Non, les Allemands ne s’abandonnent pas. Le précipice où ils plongent leur fait
peur. Au pied du trou, pour ne pas y être précipités, ils luttent férocement.
Nous sentons bien que les nouvelles du front n’ont plus aujourd’hui pour nos
pays victorieux l’intérêt de naguère. Ce n’est pas quand la Bulgarie, la
Turquie, l’Autriche tombent d’un coup que la chute d’une ligne de tranchées,
voire d’un canal, va vous émouvoir. D’autant que vous entrevoyez d’avance le
résultat de ces combats derniers. Tout leur déroulement n’est plus pour vous
qu’incidents.
Nos soldats demeurent les ouvriers du coup
final
Mais nous qui
les vivons et qui voyons sous nos yeux s’en dégager le sens, nous devons, pour
la gloire des combattants, vous signaler ce qu’ils veulent dire. Ils signifient
que l’Allemand ne se résout pas à être vaincu et que nos soldats, dont la
ténacité a permis cet hallali, demeurent, par une juste nécessité, les
indispensables ouvriers du coup final. Sans eux, les Allemands, assis sur des
positions, sur n’importe quelles positions, se croyaient diminués, mais debout,
oseraient nous parler d’égal à égal, or sitôt qu’ils s’assoient les nôtres les
délogent. Ils veulent posséder des gages pour se présenter devant le tribunal,
nous les leur arrachons. Si les messages du docteur Solf révèlent de plus en
plus une écriture mal assurée, c’est que depuis qu’il a pris la plume le canon
du front ne cesse de lui faire trembler la main.

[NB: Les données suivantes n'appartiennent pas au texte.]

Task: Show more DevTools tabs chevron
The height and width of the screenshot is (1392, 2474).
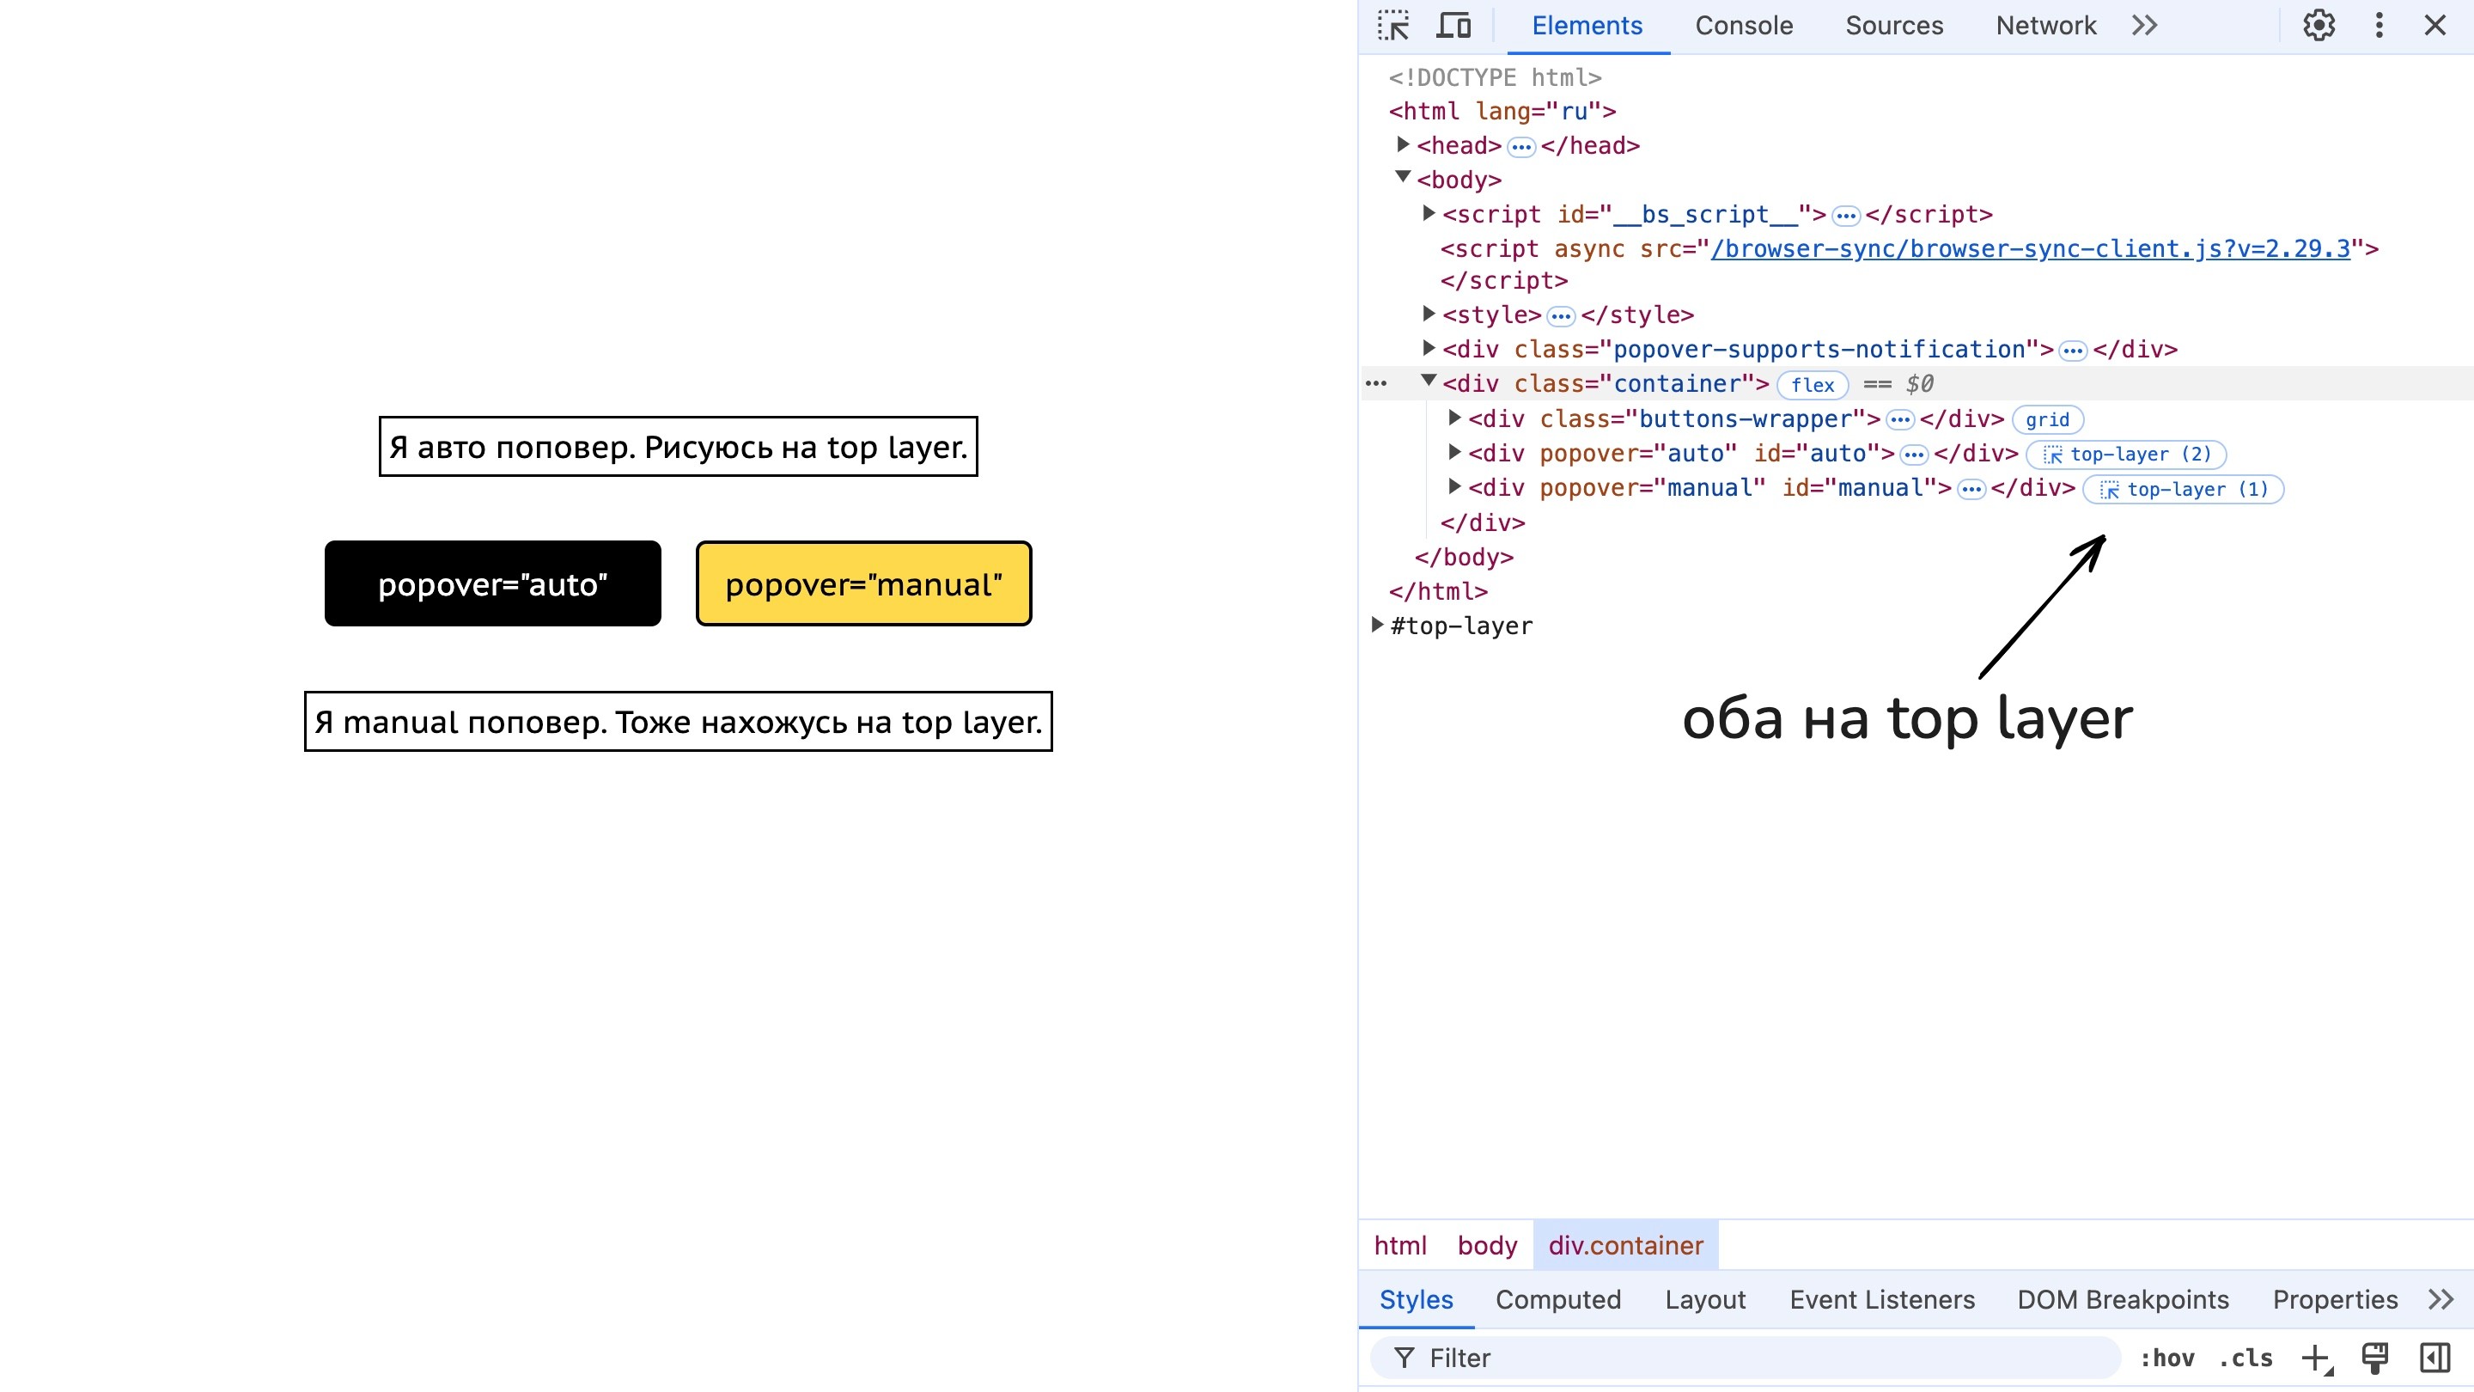Action: click(x=2145, y=25)
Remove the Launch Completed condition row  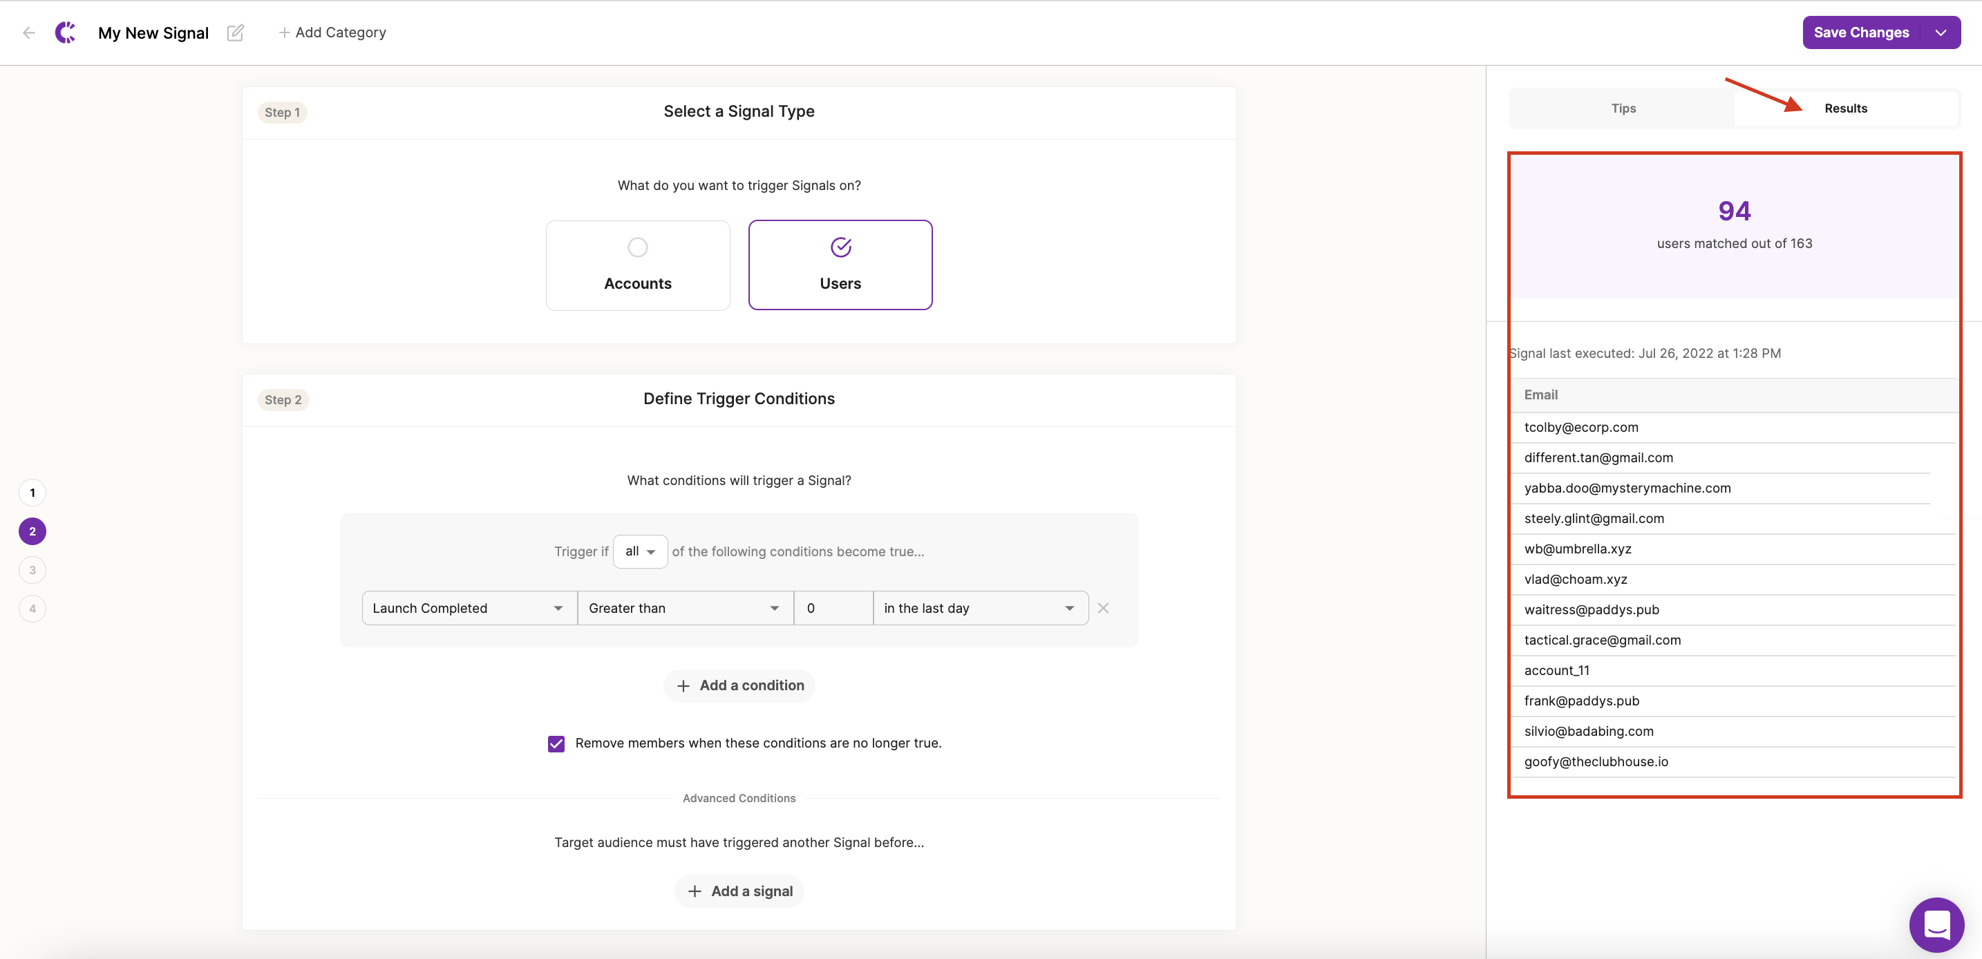click(x=1103, y=608)
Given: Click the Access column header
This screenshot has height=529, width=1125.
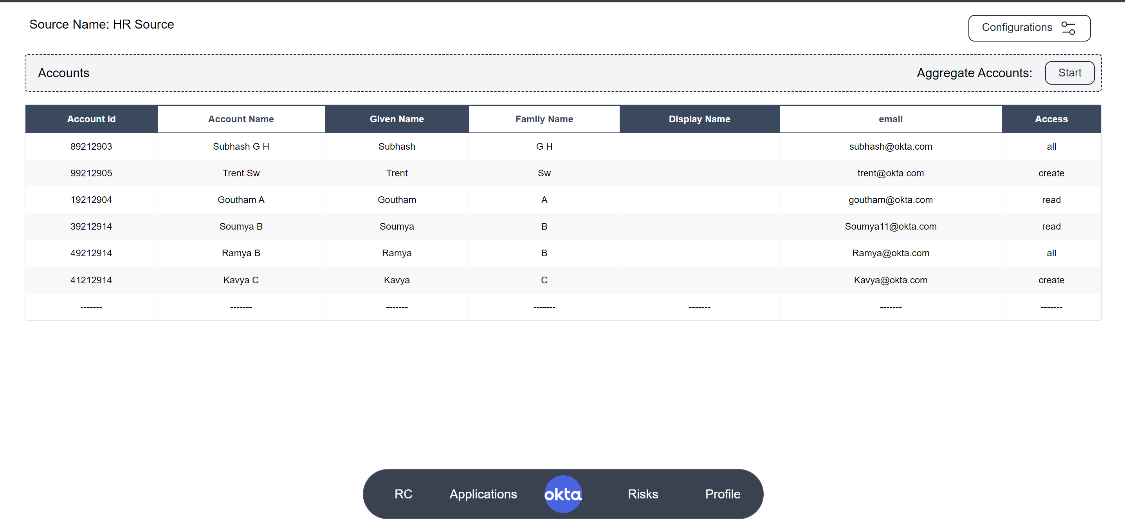Looking at the screenshot, I should 1051,119.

Ils s’écroulent dans la rage et la cupidité
Et quoique la
note approche, leurs fantaisies ne cessent point. Nous avons trouvé vers
Audenarde quatre ambulances chargées de butin : tableaux, tapis, cuivres,
fauteuils, et cette nuit entre eux et nous flambaient villages et hameaux. Ils
s’écroulent dans la rage et la cupidité.
Le Petit Journal, 2 novembre 1918.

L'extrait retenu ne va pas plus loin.